Member of the Mississippi State Senate from the 42nd district
- Member
- Assumed office January 6, 2026
- Preceded by: Robin Robinson

Personal details
- Party: Republican
- Alma mater: Mississippi State University

= Don Hartness =

Mississippi state senator

Don Hartness is an American politician who was elected as a member of the Mississippi State Senate for the 42nd district. A member of the Republican Party, Hartness was elected in a special election in 2025.

== Biography ==
Hartness is from Ellisville, Mississippi. He went to Farragut High School in Knoxville, Tennessee and graduated from Mississippi State University.

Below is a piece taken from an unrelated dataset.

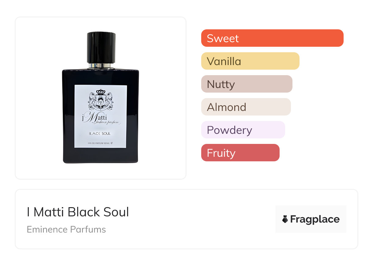The width and height of the screenshot is (373, 264).
Task: Click the royal crest emblem on bottle label
Action: point(101,99)
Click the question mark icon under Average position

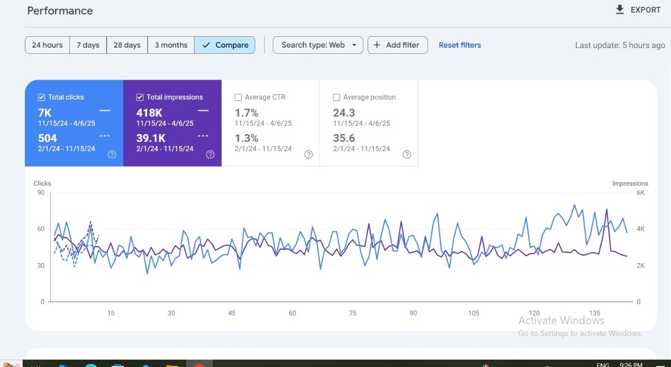tap(407, 154)
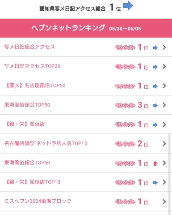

He is an Army veteran and a former president of a nonprofit veterans’ organization. He is known as "The Flag Man," as he is often featured in news stories carrying the U.S. flag. He retired from a career in sales.

=== State senate ===
Hartness first ran for election in 2023 in the 42nd district, which was based in Jones County. He lost narrowly to State Rep. Robin Robinson, who was considered the more moderate of the two. Following court-ordered redistricting, he ran again in the 2025 special elections against Robinson, who was now the incumbent state senator. Hartness won in a landslide with over 70 percent of the vote. Analysts pointed to Robinson voting in favor of redistricting, which split up Jones County by placing Ellisville, home to previous state senator and far-right firebrand Chris McDaniel, in the nearby Democratic 34th district.

== Political positions ==
He supported the second version of the Flag of Mississippi before it was replaced due to its Confederate symbolism.

He has voiced support for Congressional term limits.

== Personal life ==
He is married with four children. He is Baptist.